بِاسْمِهِ سُبْحَانَهُ وَاِنْ مِنْ شَىْءٍ اِلاَّ يُسَبِّحُ بِحَمْدِهِ
SİLSİLE-İ Nakşinin kahramanı ve bir güneşi olan İmam-ı Rabbani , Mektubatında demiş ki: “Hakaik-i imaniyeden bir meselenin inkişafını, binler ezvak ve mevacid ve keramata tercih ederim.”
Hem demiş ki: “Bütün tariklerin nokta-i müntehası, hakaik-i imaniyenin vuzuh ve inkişafıdır.”
Hem demiş ki: “Velayet üç kısımdır. Biri velayet-i suğra ki, meşhur velayettir; biri velayet-i vusta, biri velayet-i kübradır. Velayet-i kübra ise, veraset-i nübüvvet yoluyla, tasavvuf berzahına girmeden, doğrudan doğruya hakikate yol açmaktır.”
Hem demiş ki: “Tarik-i Nakşide iki kanatla süluk edilir. Yani, hakaik-i imaniyeye sağlam bir surette itikad etmek ve feraiz-i diniyeyi imtisal etmekle olur.
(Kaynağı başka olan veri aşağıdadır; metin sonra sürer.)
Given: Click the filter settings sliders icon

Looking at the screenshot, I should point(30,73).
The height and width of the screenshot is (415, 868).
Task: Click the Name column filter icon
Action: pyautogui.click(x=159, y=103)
Bu iki cenahta kusur varsa o yolda gidilmez.”
Öyle ise, tarik-i Nakşinin üç perdesi var:
Birisi ve en birincisi ve en büyüğü: Doğrudan doğruya hakaik-i imaniyeye hizmettir ki, İmam-ı Rabbani de ahir zamanında ona süluk etmiştir.
İkincisi: Feraiz-i diniyeye ve Sünnet-i Seniyyeye tarikat perdesi altında hizmettir.
Üçüncüsü: Tasavvuf yoluyla emraz-ı kalbiyenin izalesine çalışmak, kalb ayağıyla süluk etmektir. Birincisi farz, ikincisi vacip, bu üçüncüsü ise sünnet hükmündedir.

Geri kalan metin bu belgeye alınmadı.